Specializes in burn ICU, SICU, ER, Trauma Rapid Response.
.when did you go over ventilators in school and please don't tell me you did.my wife has her BS in nursing and in no way did they go over vents the way we did.

But your wife went to nursing school in Florida, correct? SO in nursing school they also never went over intra aortic balloon pumps, dialysis machines, LVADS, or ECHMO, yet all of those are regularly used by nurses every day, same with vents.

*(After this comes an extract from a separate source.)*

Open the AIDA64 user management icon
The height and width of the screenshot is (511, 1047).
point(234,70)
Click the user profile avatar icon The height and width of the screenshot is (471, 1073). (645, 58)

Anyone with a good understanding of respiratory A&P and patho can learn to operate a vent, just like any of the other equipment we use.

Specializes in burn ICU, SICU, ER, Trauma Rapid Response.
I practice in florida.

Well this explains pretty much everything, including your condescending treatment of nurses.

Specializes in Peds/Neo CCT,Flight, ER, Hem/Onc.
Alot of the nurses i work with would be more than happy to tell you.last time I check neither of us went to med school so we both are limited in what we know but we can make a very good duo when you have a good nurse and good respiratory therapist. .Do you not agree with that?

Of course I agree with that I'm not an ogre. But until you agree that nurses should be cross-trained to manage ventilators and such I'm going to stand firm on respiratory should stick to what they do best. Otherwise we'll end up with jacks of all trades and masters of none.